10月11日の国連の「国際ガールズ・デー」にちなみ、貧困や紛争、災害などで困難な状況にある子どもたちを支援する国際NGOのワールド・ビジョンはこのほど、18歳を迎える前に少女が強制的に結婚させられる児童婚の現状を分析した報告書を公表した。少女に教育や政治・経済、意思決定などの機会が保障されていない社会では、児童婚のリスクが高まると警鐘を鳴らしている。
現在、世界では年間約1200万人の少女が児童婚を強制させられているとされており、早期妊娠や社会的孤立、家庭内暴力のリスクにさらされている。
今回公表された報告書『未来のための闘い(原題:Fighting for a Future)』では、児童婚のリスクが最も高い20カ国を含む、計40の低・中所得国の少女が置かれている状況について、仕事をし、それで得た収入を管理する能力(Economic opportunity)、法的・政治的なエンパワーメント(Legal and political empowerment)、健康で幸福に生きること(Health and well-being)、教育(Education)、自ら人生を選択する力(Agency)の5つの指標を用いて分析した。

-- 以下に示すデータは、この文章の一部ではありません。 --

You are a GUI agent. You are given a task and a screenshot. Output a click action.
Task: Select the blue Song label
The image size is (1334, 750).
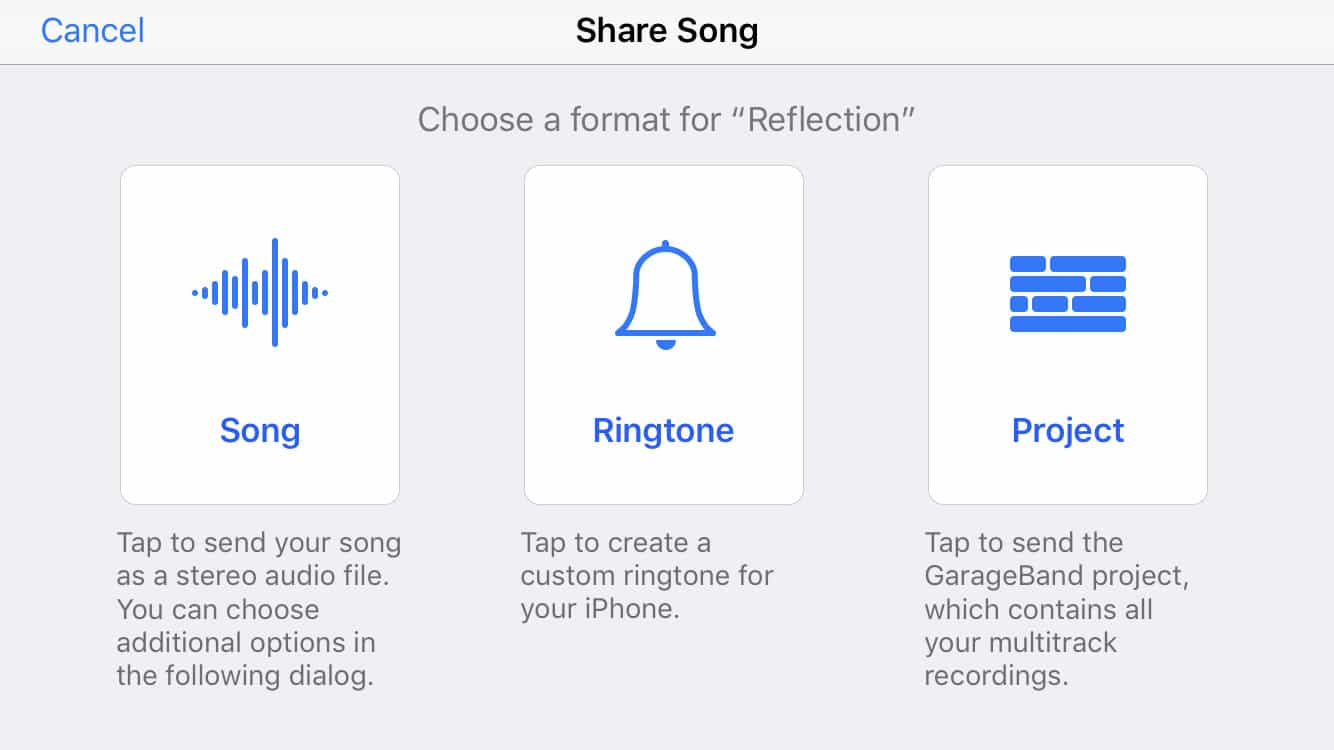(260, 430)
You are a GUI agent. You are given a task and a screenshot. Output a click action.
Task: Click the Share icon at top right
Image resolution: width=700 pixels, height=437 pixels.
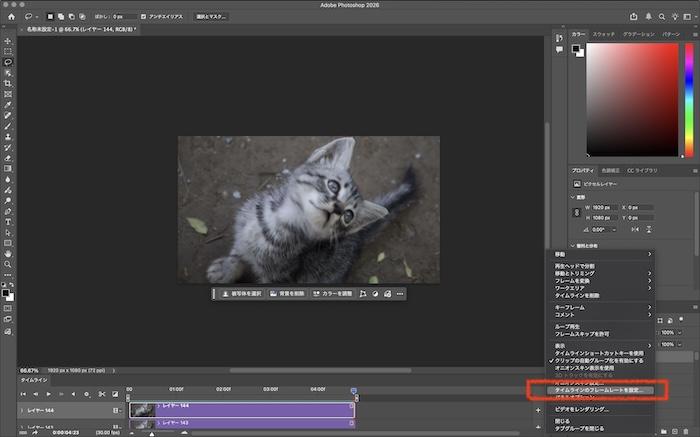click(636, 16)

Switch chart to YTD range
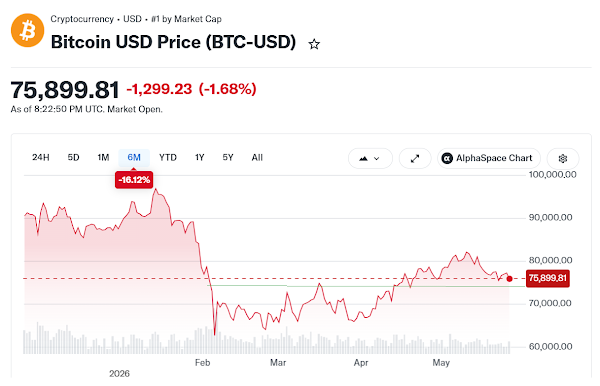click(168, 158)

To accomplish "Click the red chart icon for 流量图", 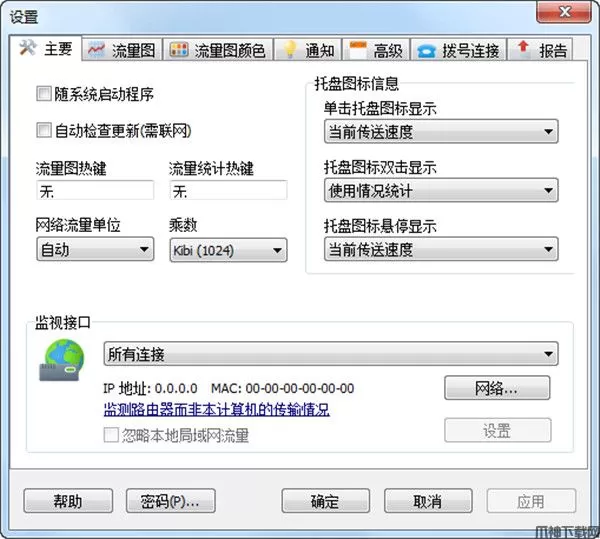I will point(96,50).
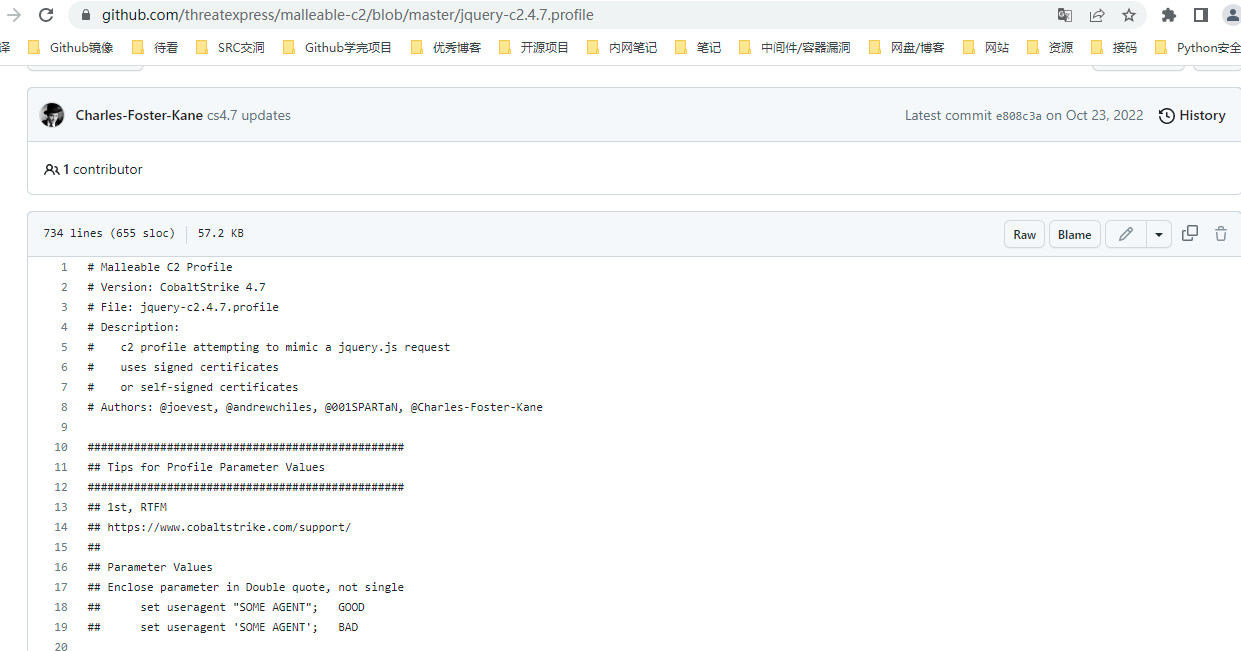The image size is (1241, 651).
Task: Edit this file using the pencil icon
Action: [x=1126, y=234]
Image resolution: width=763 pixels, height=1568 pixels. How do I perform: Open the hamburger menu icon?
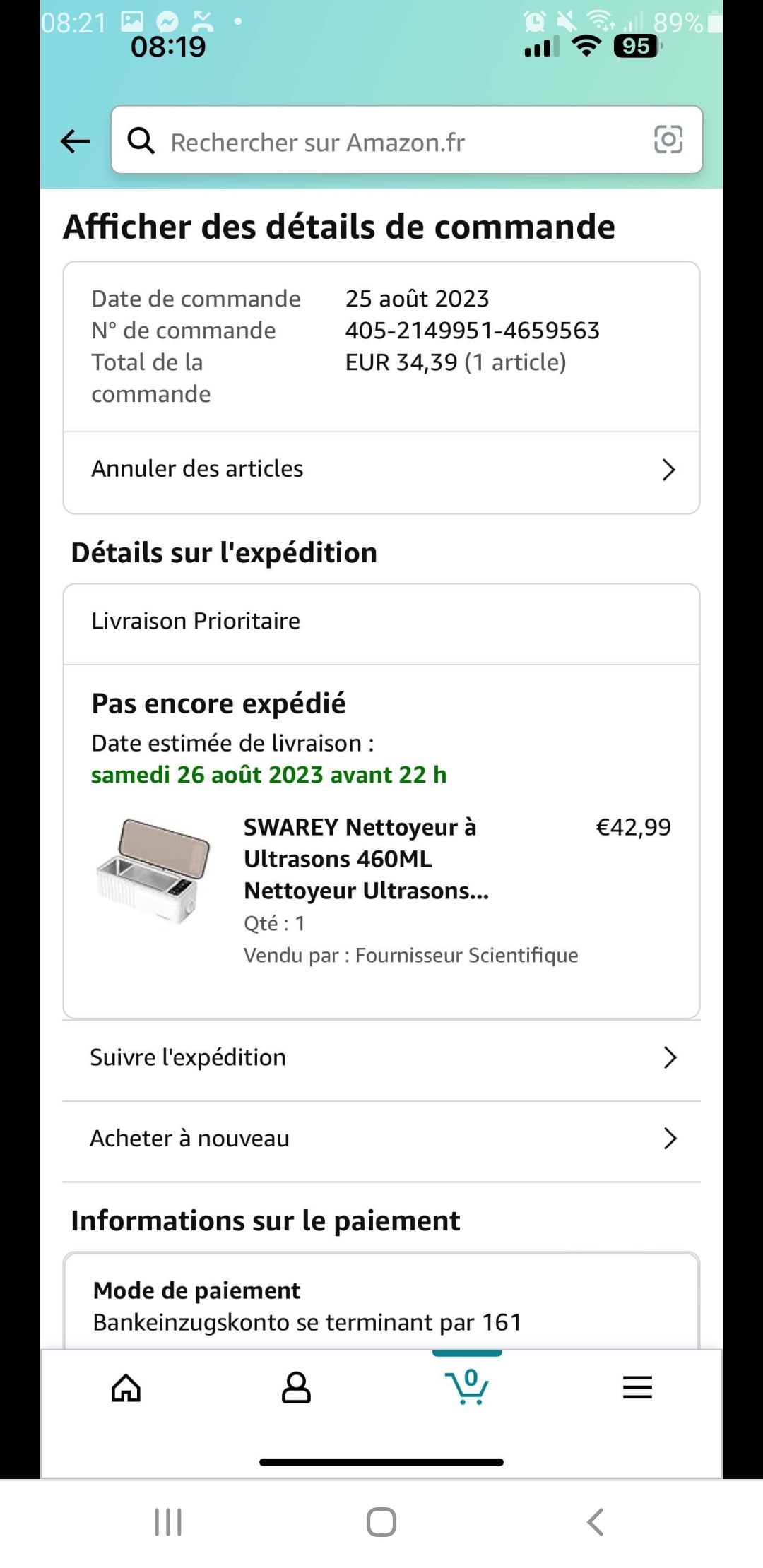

その結果、こうした機会が十分にある国では児童婚の割合が10%程度であるのに対し、そうした機会がほとんどない国では52%になると想定されるなど、機会のほとんどない環境で生活していると、児童婚のリスクが高まることが示された。
また、これらの指標は密接に関連しているが、中でも教育は、少女が自分の可能性を十分に発揮できるか、児童婚を回避できるかを決める最も明確な指標になると指摘している。